### REQUIRED TASK
Find each line in the rows below that contains the string "width" and copy those lines out in full. Case counts.

### TASK INPUTS
>> Start

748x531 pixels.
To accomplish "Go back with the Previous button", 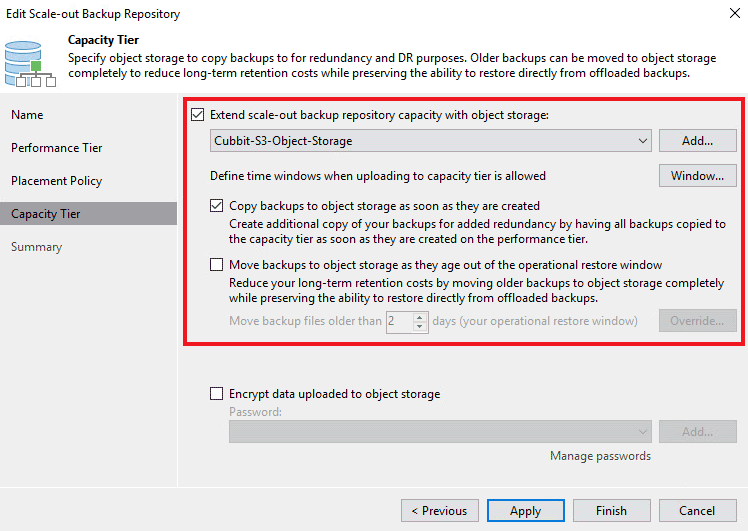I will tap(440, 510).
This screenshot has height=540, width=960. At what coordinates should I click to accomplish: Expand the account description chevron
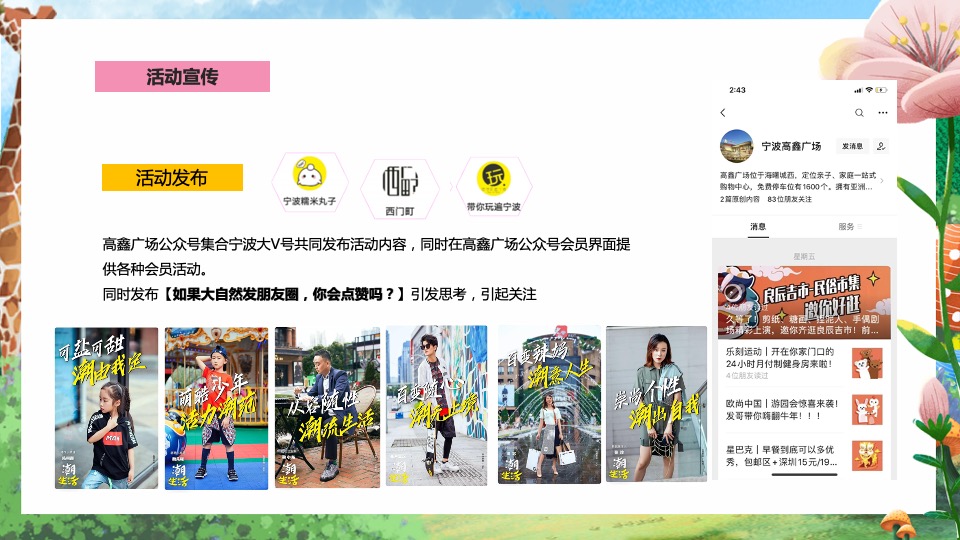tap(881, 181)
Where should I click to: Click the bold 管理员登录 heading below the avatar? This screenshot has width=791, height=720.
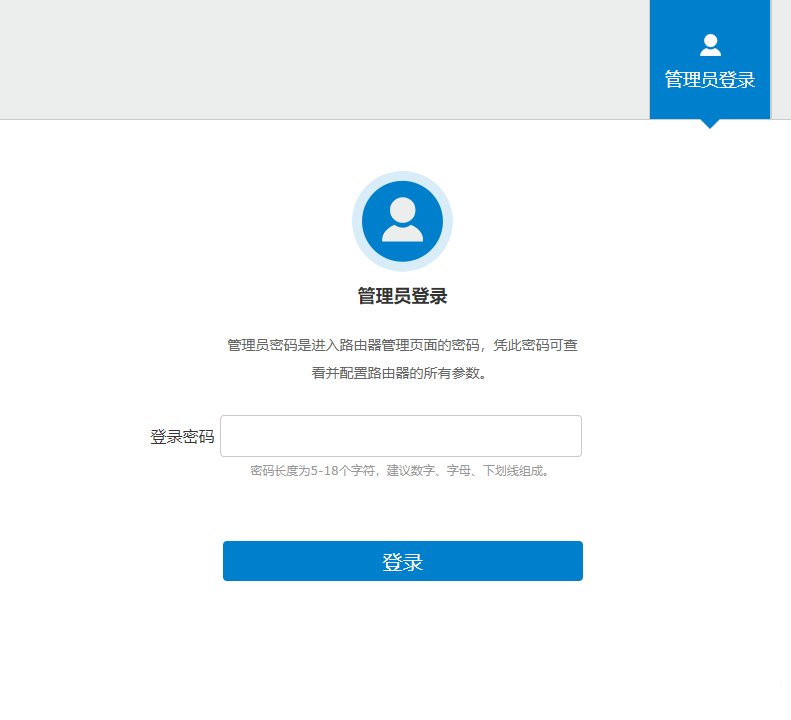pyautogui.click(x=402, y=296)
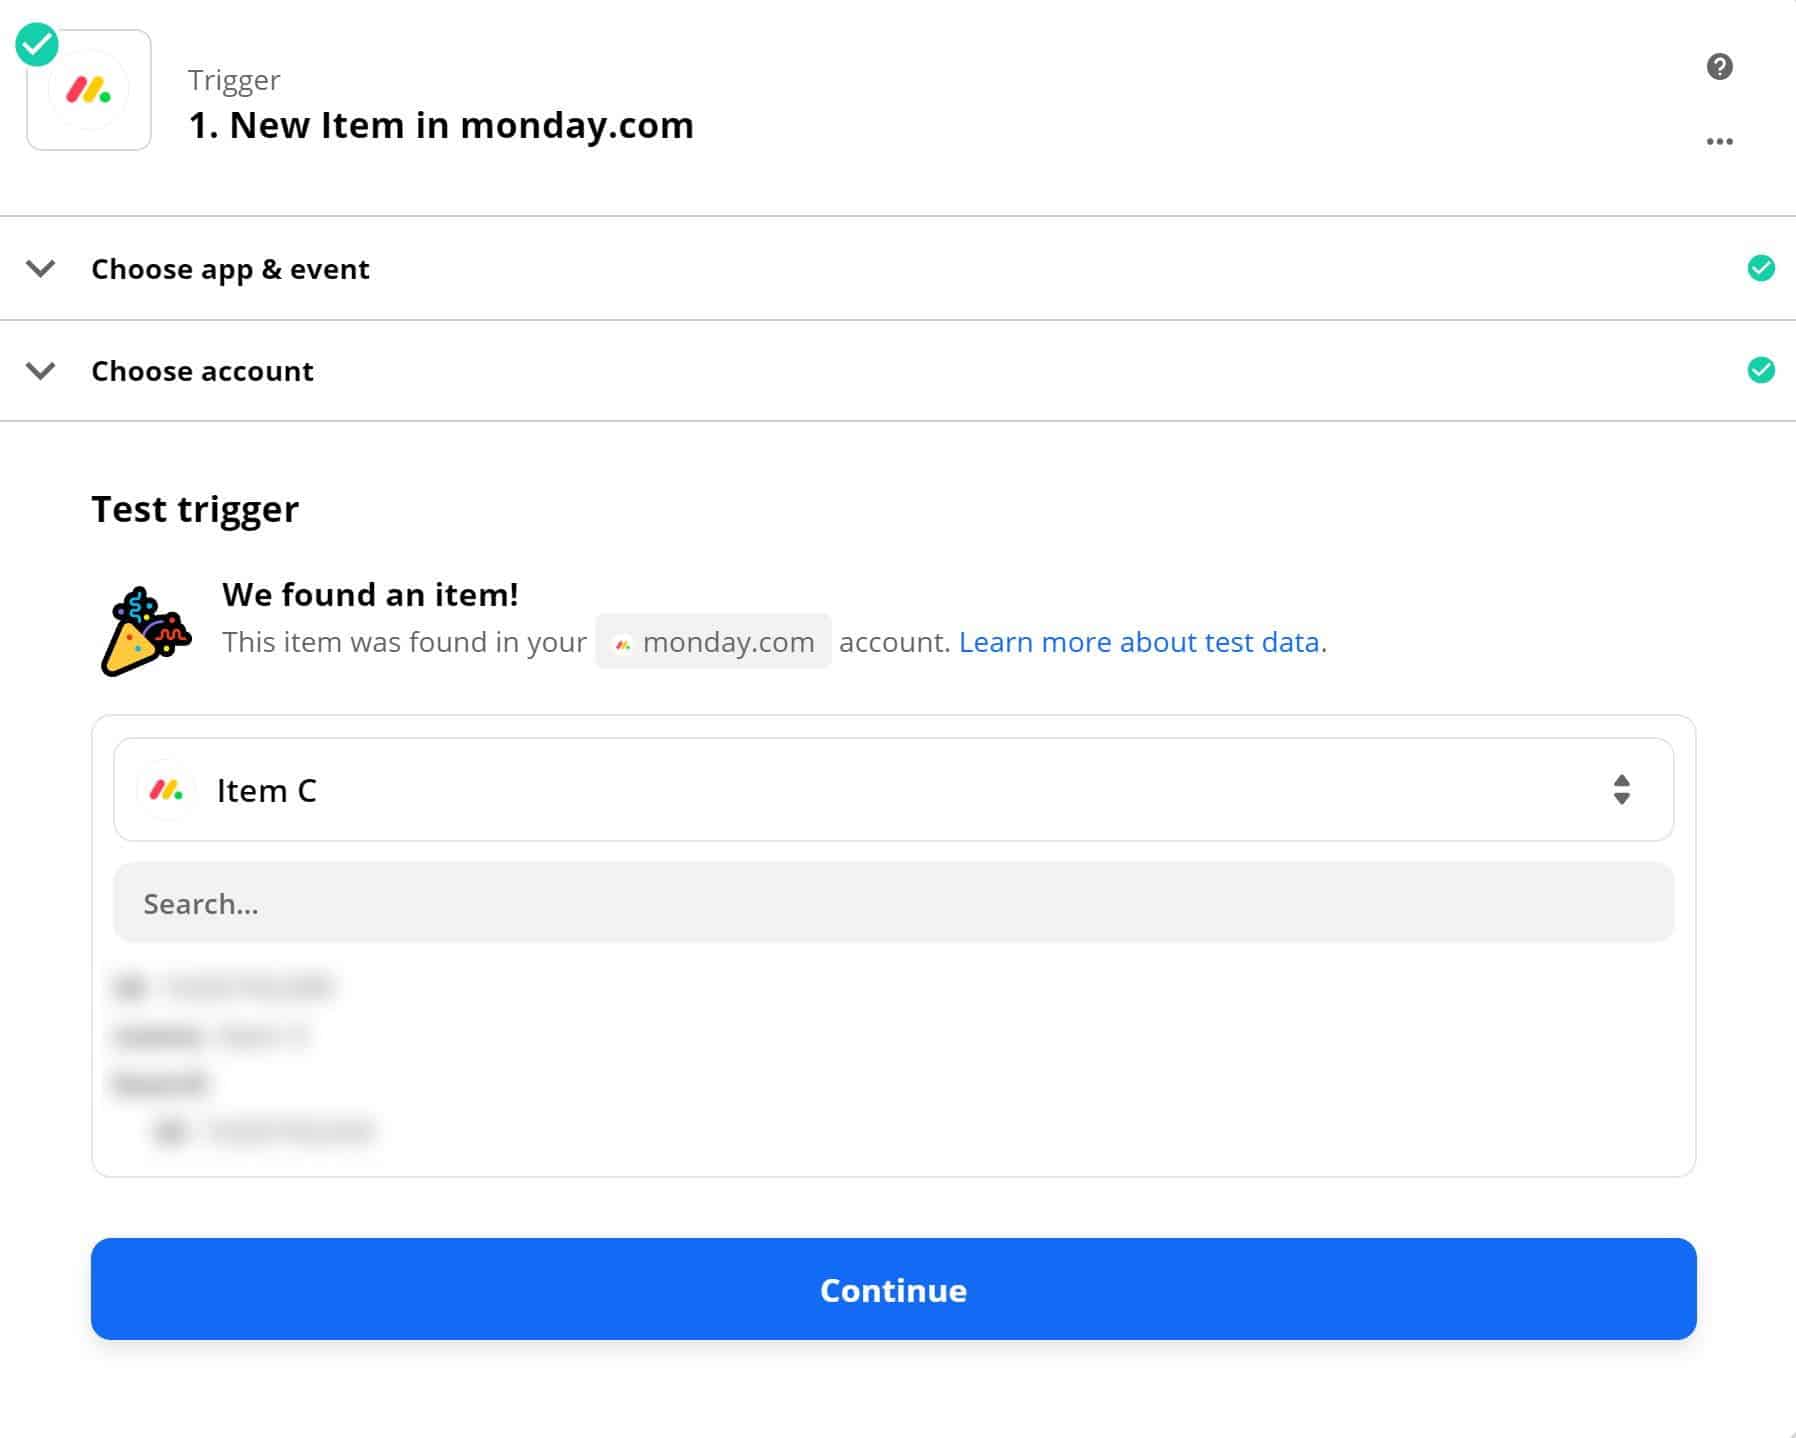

>> End

### FULL ANSWER
This screenshot has height=540, width=960. At what coordinates should I click to accomplish: Expand the account description chevron
Where should I click to: Click the bold 管理员登录 heading below the avatar? This screenshot has width=791, height=720.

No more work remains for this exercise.